+++ SOURCE MATERIAL

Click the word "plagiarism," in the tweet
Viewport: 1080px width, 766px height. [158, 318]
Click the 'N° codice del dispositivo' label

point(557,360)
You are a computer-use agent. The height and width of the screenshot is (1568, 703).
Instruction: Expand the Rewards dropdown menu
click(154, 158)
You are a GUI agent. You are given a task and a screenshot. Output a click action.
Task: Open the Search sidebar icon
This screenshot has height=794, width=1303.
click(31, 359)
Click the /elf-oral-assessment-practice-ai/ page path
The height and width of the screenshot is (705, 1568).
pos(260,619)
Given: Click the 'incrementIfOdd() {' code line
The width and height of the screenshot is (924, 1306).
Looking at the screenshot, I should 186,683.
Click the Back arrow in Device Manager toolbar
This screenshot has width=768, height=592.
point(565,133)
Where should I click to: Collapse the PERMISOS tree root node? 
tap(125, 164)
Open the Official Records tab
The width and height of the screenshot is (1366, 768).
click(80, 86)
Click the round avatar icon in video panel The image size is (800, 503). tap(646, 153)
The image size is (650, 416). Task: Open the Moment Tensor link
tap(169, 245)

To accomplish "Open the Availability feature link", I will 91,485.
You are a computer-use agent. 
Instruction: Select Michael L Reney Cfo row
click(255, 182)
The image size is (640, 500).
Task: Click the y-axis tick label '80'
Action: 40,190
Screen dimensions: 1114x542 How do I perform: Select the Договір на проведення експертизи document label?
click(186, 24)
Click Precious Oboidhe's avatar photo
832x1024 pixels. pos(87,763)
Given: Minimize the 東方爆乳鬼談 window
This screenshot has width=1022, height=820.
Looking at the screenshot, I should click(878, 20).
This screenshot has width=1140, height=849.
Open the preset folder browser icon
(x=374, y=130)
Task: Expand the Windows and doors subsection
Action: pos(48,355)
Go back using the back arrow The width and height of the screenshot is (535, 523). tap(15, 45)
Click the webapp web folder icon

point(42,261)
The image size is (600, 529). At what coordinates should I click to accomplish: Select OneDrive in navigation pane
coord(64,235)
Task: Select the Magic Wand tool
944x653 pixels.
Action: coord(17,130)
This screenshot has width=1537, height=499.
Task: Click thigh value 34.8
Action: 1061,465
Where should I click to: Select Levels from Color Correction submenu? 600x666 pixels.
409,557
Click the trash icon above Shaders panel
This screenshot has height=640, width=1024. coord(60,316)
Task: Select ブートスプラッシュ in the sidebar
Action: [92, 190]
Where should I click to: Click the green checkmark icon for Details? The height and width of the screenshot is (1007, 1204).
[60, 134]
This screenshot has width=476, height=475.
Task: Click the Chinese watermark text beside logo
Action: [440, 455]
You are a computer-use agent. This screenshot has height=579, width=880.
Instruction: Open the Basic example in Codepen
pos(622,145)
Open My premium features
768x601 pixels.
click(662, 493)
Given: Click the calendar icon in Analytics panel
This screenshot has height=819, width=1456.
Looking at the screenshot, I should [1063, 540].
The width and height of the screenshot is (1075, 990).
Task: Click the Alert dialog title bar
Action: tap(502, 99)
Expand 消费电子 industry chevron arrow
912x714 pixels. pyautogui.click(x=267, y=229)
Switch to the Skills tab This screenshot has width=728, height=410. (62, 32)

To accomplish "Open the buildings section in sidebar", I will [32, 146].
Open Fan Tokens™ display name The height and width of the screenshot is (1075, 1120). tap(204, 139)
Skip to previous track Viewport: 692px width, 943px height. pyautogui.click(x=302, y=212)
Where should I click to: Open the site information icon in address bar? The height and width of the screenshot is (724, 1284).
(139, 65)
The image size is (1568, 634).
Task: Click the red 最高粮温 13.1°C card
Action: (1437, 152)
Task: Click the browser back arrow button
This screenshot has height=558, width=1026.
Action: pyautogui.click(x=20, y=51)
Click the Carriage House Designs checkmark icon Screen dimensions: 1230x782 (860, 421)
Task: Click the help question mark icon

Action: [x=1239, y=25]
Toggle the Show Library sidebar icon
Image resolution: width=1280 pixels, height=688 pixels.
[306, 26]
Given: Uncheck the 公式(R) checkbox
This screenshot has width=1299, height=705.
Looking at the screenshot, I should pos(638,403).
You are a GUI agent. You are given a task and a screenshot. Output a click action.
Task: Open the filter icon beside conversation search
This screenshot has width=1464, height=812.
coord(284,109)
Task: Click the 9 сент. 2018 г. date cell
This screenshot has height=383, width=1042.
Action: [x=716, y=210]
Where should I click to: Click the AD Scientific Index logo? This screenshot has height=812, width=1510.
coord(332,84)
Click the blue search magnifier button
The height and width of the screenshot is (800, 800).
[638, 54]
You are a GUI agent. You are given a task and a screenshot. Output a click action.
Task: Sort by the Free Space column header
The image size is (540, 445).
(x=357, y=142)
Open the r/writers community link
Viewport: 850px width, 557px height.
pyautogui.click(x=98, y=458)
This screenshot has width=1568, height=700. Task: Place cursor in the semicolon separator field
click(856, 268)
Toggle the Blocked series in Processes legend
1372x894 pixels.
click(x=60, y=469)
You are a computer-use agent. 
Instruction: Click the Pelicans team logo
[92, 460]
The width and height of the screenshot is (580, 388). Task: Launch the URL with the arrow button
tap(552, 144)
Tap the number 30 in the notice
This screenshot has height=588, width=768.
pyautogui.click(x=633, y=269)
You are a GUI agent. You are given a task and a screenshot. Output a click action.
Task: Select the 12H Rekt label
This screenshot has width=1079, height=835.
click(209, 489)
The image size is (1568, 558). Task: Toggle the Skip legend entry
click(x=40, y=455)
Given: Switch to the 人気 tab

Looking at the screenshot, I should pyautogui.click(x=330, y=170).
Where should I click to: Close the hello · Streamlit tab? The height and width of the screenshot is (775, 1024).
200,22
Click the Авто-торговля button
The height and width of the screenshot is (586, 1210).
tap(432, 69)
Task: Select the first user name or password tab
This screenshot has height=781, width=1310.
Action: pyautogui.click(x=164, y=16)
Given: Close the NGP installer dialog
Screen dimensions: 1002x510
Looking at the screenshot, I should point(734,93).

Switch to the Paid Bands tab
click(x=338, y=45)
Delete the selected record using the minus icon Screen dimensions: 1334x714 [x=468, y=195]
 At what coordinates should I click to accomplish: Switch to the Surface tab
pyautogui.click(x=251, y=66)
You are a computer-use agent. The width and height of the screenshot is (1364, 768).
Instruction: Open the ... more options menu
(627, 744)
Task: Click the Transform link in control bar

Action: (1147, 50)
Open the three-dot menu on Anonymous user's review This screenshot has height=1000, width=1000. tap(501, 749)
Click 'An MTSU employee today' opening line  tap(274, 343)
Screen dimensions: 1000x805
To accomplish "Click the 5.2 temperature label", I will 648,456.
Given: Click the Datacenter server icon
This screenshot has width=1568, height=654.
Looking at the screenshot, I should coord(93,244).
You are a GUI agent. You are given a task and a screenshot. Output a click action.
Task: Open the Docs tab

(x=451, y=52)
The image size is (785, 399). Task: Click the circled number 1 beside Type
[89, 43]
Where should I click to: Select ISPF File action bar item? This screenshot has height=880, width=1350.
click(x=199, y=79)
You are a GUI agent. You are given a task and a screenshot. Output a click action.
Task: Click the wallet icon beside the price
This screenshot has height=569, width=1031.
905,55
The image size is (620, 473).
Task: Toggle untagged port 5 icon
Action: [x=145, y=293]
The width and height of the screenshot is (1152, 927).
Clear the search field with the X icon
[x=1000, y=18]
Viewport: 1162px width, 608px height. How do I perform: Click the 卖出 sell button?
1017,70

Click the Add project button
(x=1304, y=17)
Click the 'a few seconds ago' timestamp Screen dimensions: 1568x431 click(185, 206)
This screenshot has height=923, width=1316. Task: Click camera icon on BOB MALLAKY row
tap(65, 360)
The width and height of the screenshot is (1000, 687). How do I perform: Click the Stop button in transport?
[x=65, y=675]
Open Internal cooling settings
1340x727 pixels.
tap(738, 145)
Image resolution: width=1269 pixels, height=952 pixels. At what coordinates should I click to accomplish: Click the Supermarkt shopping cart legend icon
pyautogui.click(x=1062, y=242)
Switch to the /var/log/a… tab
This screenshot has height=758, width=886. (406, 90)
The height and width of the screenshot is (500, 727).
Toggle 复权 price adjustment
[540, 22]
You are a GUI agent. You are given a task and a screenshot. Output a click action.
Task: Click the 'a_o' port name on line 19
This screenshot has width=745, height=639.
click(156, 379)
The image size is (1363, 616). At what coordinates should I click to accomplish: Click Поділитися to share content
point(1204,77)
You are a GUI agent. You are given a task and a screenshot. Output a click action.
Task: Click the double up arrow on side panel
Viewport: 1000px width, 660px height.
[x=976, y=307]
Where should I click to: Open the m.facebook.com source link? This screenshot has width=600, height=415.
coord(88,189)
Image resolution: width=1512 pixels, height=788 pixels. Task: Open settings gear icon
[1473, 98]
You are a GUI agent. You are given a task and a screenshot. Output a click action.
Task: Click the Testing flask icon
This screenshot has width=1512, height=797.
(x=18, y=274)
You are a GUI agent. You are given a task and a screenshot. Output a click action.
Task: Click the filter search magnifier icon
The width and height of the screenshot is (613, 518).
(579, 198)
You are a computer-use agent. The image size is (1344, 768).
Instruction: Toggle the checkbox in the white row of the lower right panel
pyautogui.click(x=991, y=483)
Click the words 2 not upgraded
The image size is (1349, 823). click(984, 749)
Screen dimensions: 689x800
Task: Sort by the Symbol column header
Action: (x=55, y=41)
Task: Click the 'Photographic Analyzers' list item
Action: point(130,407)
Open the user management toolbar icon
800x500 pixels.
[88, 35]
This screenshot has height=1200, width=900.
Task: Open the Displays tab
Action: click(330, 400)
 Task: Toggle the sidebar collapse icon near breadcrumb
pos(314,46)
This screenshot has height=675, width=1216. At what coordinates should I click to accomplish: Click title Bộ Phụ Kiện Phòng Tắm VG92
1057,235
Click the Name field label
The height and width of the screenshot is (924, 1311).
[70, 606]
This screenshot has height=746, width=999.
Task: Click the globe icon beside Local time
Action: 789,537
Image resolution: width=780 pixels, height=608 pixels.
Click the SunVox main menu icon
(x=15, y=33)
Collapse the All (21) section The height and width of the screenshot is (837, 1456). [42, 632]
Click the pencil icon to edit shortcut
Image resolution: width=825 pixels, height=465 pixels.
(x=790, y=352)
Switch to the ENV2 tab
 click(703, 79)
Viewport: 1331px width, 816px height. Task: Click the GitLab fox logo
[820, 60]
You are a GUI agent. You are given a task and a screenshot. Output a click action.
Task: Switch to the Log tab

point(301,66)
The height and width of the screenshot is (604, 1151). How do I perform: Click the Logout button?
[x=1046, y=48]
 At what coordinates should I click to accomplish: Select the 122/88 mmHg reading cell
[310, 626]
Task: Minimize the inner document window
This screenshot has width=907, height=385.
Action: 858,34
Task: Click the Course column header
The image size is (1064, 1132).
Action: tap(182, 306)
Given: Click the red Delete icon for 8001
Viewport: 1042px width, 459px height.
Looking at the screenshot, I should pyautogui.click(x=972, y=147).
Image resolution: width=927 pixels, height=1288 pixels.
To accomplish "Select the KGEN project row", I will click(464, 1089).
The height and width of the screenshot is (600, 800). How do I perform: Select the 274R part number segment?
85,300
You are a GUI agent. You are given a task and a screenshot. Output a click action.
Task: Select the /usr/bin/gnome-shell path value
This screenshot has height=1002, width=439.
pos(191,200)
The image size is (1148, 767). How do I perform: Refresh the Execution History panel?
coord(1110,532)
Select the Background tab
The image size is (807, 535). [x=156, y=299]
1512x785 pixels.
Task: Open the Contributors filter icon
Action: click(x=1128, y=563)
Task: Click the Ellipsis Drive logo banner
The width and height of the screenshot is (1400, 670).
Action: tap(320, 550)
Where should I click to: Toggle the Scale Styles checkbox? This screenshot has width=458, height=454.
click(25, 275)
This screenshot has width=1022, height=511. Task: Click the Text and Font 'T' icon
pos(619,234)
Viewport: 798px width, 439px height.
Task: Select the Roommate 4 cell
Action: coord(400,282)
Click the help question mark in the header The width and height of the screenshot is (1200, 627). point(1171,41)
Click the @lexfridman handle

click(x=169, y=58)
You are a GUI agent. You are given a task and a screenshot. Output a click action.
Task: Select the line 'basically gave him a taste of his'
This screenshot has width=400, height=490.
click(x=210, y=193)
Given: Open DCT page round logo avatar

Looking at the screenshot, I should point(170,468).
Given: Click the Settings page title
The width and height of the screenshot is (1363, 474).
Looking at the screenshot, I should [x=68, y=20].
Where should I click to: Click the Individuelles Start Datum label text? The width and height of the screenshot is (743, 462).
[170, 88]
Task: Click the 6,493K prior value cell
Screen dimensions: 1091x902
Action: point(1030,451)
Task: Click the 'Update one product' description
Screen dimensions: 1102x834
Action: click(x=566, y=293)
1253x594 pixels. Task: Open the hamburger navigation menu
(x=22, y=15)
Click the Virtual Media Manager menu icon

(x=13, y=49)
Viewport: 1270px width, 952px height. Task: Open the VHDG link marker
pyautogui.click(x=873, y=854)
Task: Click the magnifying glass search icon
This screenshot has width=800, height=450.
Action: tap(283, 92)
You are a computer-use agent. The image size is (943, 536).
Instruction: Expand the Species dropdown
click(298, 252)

++++++

• _EXERCISE INSTRUCTIONS_
Give only a number, namely how many lines in the entries above hold the word "will".

• _ANSWER SECTION_
4